En bref
- Daniel Flores a enregistré des propos discriminatoires de collègues et a remis l’audio à ses supérieurs.
- Les procureurs de l’État envisageraient des poursuites au titre de la loi californienne sur la vie privée.
- Un examen distinct du LAPD a relevé des violations du règlement et recommandé une suspension sans solde de 90 jours.
Un agent du département de police de Los Angeles pourrait faire face à des accusations pénales après avoir enregistré en secret des collègues tenant des propos homophobes, racistes et sexistes pendant leur service.
Daniel Flores, un agent du LAPD, a réalisé ces enregistrements avant de remettre l’audio à ses supérieurs comme preuve, selon une plainte déposée l’an dernier auprès des affaires internes.

Mais la loi californienne rend généralement illégal l’enregistrement de conversations sans le consentement des personnes concernées. Flores a désormais été informé que son dossier des affaires internes a été transmis aux procureurs de l’État, qui examinent s’ils doivent engager des poursuites en vertu du California Invasion of Privacy Act, a déclaré son avocat, Greg Smith, au LA Times.
Les infractions à cette loi peuvent être poursuivies soit comme un délit mineur, soit comme un crime.

Selon la plainte, les enregistrements ont été effectués entre mars et octobre 2024 dans des bâtiments du personnel à Los Angeles, près du siège du LAPD. Flores a rassemblé environ 90 enregistrements d’agents chargés de décider qui pouvait rejoindre la police, capturant des insultes et d’autres remarques offensantes.
Smith a déclaré que la défense de Flores repose sur le fait qu’il pensait être autorisé à effectuer ces enregistrements clandestins dans le cadre d’une enquête, parce qu’il est policier.
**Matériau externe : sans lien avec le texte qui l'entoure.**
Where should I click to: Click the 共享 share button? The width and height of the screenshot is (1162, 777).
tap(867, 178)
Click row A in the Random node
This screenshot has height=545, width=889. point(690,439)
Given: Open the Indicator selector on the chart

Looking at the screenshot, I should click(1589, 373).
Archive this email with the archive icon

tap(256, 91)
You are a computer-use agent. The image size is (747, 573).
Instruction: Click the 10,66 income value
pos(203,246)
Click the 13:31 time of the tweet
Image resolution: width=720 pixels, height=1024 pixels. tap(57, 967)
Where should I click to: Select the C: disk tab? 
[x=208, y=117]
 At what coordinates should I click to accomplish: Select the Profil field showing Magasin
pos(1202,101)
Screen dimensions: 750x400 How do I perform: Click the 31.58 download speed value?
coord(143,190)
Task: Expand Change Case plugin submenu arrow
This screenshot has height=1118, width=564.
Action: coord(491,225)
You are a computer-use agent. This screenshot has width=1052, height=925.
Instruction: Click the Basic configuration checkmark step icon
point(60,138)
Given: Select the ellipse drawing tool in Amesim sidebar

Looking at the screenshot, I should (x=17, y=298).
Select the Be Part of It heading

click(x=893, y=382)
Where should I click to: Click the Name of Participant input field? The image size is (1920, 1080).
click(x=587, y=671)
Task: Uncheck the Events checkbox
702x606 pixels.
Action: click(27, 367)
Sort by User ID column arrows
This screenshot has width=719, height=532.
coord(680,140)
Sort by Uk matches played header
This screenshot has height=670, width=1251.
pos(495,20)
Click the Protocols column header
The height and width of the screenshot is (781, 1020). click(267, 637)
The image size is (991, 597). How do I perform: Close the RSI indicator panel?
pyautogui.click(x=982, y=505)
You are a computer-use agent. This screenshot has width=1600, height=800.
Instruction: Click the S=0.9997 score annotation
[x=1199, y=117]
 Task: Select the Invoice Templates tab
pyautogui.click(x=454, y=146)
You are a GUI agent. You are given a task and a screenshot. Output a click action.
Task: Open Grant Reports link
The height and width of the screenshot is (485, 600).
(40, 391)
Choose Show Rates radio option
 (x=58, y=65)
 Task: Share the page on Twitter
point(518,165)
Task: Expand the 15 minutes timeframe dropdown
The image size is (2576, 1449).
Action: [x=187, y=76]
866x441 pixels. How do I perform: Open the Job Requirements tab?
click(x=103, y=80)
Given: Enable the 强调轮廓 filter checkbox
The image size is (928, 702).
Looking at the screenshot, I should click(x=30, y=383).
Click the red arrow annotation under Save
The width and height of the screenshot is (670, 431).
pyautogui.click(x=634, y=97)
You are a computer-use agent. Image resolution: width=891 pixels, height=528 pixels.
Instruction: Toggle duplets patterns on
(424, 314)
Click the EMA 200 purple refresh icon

Le LA Times a également rapporté qu’une enquête administrative distincte menée par le LAPD avait jugé Flores coupable de violations du règlement et recommandé une suspension de 90 jours sans solde.
La plainte affirme que Flores « a été soumis à de nombreuses déclarations qu’il considérait comme dégradantes à son égard et à celui d’autres personnes en raison de la race, de l’origine nationale, du sexe/genre et de l’orientation sexuelle ».
Cette affaire met en évidence la manière dont les plaintes pour discrimination au travail peuvent entrer en conflit avec les lois sur la vie privée, même lorsque les éléments sont recueillis pour documenter des insultes et des préjugés. Pour les personnes LGBTQ dans les forces de l’ordre et d’autres institutions, de tels litiges peuvent compliquer les efforts visant à prouver un traitement hostile au travail.